13th Maharaja of Mysore
- Reign: 19 August 1659 – 11 February 1673
- Predecessor: Kanthirava Narasaraja I
- Successor: Chikka Devaraja
- Born: 25 May 1627
- Died: 11 February 1673 (aged 45)

Names
- Dodda Kempadevaraja Wodeyar
- House: Wodeyar
- Father: Devaraja

= Dodda Kempadevaraja =

Maharaja of Mysore from 1659 to 1673

Devaraja Wodeyar I (25 May 1627 – 11 February 1673) was the thirteenth maharaja of the Kingdom of Mysore from 1659 until 1673.

==Early years==
Devaraja Wodeyar I was born on 25 May 1627, the fourth son of Prince Devarajendra Wodeyar, by his second wife, Kempamamba Ammani Avaru. He was imprisoned along with his father at Hengul Fort in 1638, the year of incumbency of his cousin Kanthirava Narasaraja I. He was adopted and appointed heir apparent, with title Yuvaraja on 28 July 1659. He succeeded his cousin on the latter's death on 31 July 1659, and was installed on the Mysore throne on 19 August 1659.

South India during the time of Dodda Kempadevaraja.

==Rule==
During his rule, the last of the Vijayanagara rulers, Sriranga III, sought refuge in Bednur in Seringapatam. Soon afterwards, Sivappa Nayaka of Kelladi attacked Seringapatam with a large force, with the ostensible intention of restoring Vijayanagara rule at Seringapatam. However, the Mysore forces, led by Devaraja Wodeyar I, repulsed the attack and pursued the attackers into the malnad region to the west, where they captured more territory.

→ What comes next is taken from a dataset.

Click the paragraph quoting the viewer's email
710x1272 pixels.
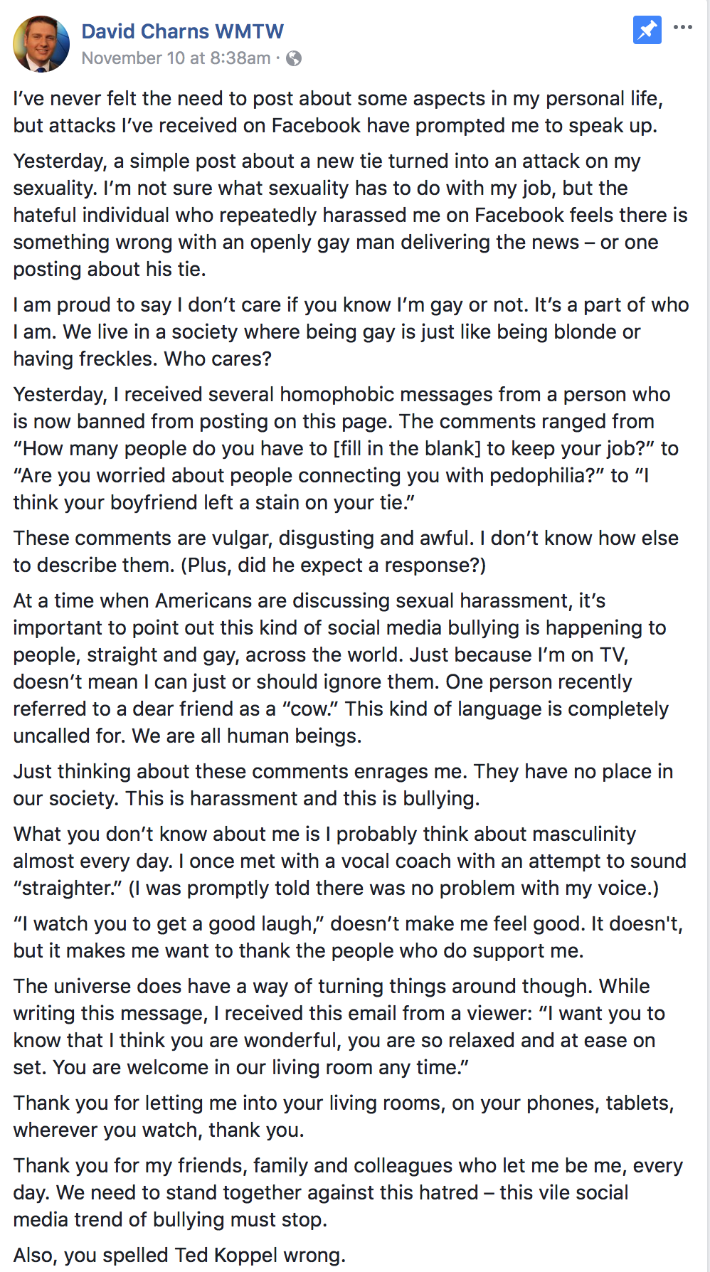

Devaraja Wodeyar also abrogated his nominal allegiance to Vijayanagar and declared his kingdom to be independent of all connexions. Soon, the Naiks of Madura invaded Mysore as well; they too were repulsed and chased back into their own dominions, where Erode and Dharapuram were annexed to Mysore, and Trichonopoly was forced to pay tribute to Mysore.

Devaraja Wodeyar I died in Chiknayakanhalli on 11 February 1673. At the time of his death, the furthest outposts of the realm had considerably expanded. They extended to present-day Dharapuram in Coimbatore in the south, Sakrepatna in the west, and Salem in the east.